# Entangled Photons

1. Jan 28, 2012

### StevieTNZ

When you create a pair of entangled photons, are they simultaneously in a superposition of V and H, and 45 and 135 polarisations?

2. Jan 28, 2012

### Antientrophy

This is were Heisenberg's uncertainty principle comes in. The more precisley you try to measure the state of one photon, the less likely you will understand or reveal the state of the other.

3. Jan 28, 2012

### questionpost

Doesn't them being entangled imply your not measuring them?

4. Jan 28, 2012

### StevieTNZ

I'm not sure I follow. Before we make a measurement of one of the entangled photons, what superposition of polarisations is it (V and H AND/OR 45 and 135)?

Also, when I measure one photon and the polarisation turns out to V, I know the other photon has taken on V polarisation.

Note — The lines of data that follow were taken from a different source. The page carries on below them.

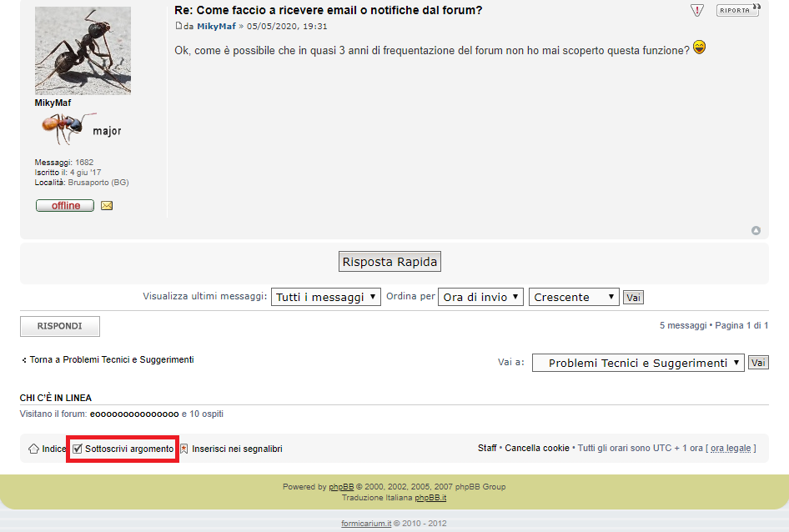The height and width of the screenshot is (532, 789).
Task: Click the bookmark icon for Inserisci nei segnalibri
Action: click(184, 449)
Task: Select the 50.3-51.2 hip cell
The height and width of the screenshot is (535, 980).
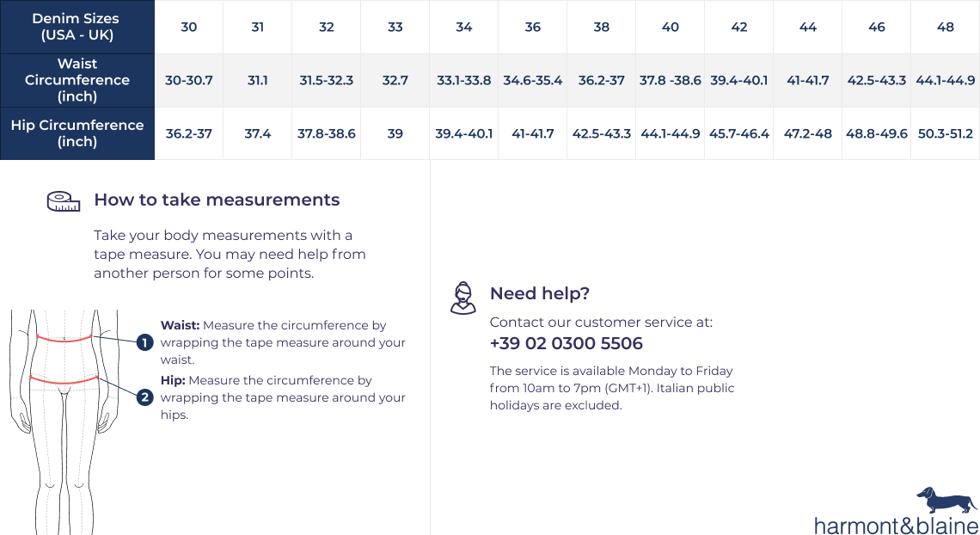Action: pos(945,133)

I don't see where the uncertainty comes in there?

5. Jan 28, 2012

### questionpost

They are uncertain because they aren't being measured.
All mass particles in an entangled state are uncertain, but their states such as with spin are uncertain (or indistinguishable from each other) but always opposite since they are occupying the same quantum state and therefore have to have opposite spin. I don't know about photons though, because non-mass particles don't have to occupy opposite spins to exist in the same quantum state.

6. Jan 28, 2012

### StevieTNZ

Yes, but you usually can describe the superposition they're in when not being measured (hence wave functions). Uncertainty is a property of measurement results.

7. Jan 28, 2012

### questionpost

8. Jan 28, 2012

### StevieTNZ

9. Jan 28, 2012

### questionpost

Polarization is associated with vector state which is uncertain...there should be a chance of either measuring a photon having either, which actually happens without entanglement, since if you just pass a photon beam through a let's say a prism, there's a 50% chance of it polarizing one way and a 50% chance of it going the other way, which is why it separates into two beams of light.

Last edited: Jan 28, 2012
10. Jan 29, 2012

### Ken G

Wouldn't that depend on the history of how the photons were created? Let's say you annihilate a positron and electron to make the photon pair, then I should think the photon pair will inherit the conserved attributes of the initial pair. But one thing is clear-- you cannot talk about an entangled system in language that refers to superpositions of states for the individual particles. An entangled system is a superposition of two-particle states, where the two-particle states are tensor products of single particle states. Is it not so?

11. Jan 29, 2012

### kith

The definition of entanglement is that you can't find a basis, where the state is a product state wrt to the entangled properties. So if a state is entangled in one basis, it also is in every other.

[Note that this assumes that the entangled properties are the same for both particles, which means they can be described by the same basis / Hilbert space. In general, the polarization of a particle could also be entangled with other degrees of freedom of the other particle. Then you'd have to use "set of bases" instead of "basis" in the sentence above. But this doesn't change the bottom line that entanglement is always there.]

Last edited: Jan 29, 2012
12. Jan 31, 2012

### StevieTNZ

How would we model this situation:

Entangled pair of photons, each sent to a polarising beam splitter, then each subsequently sent to another polariser beam splitter orientated at 45 degrees.

=1/2 |VV>+|HH> (superposition of V and H polarisations)
evolves into (remember, according to QM no collapse has occurred)
=1/2 |45> [1/2 |VV>+|HH>] + |135> [1/2 |VV>-|HH>] (superposition of 45 and 135 degrees, as well as including the fact the system is still in superposition of V and H polarisations)

But, if we measure the polarisation at 45 degrees, it doesn't necessarily mean that each photon will be both pass/pass or fail/fail. There could be pass/fail, fail/pass, pass/pass, fail/fail. So I guess I've modelled it wrong, or something. Not sure how it is done.

13. Jan 31, 2012

### Ken G

It seems to me that if the initial state is 1/root(2)*(|VV> + |HH>), then if both beams encounter a V filter, the entanglement is broken before encountering any subsequent filters, because each entangled pair either fails to pass the V filter, or if they do, the state becomes |VV>, which is |V>|V> so is no longer entangled. To maintain the superposition, you could write the state after the first filter as 1/root(2)*(|pass>|pass> + |fail>|fail>), but the |fail>|fail> will also fail every subsequent filter because it never passed the first one.

14. Feb 4, 2012

### StevieTNZ

How do we right the combination of two photons that were entangled, and then reaching polarisers? Say the photons first travel to a polarising beam splitter.

Photons that are V polarised and then becoming 45, or 135 degrees polarised have the plus sign before the state, and H polarised photons then becoming 45 degrees have plus signs before the state, but minus if its H then 135. But you can get a combination of H polarised photons, one becoming 45 the other 135. |H,45>-|H,135> - how can we combine those two so they're in the same | >, and when we add that to the complete picture do we put it in with a + or - before?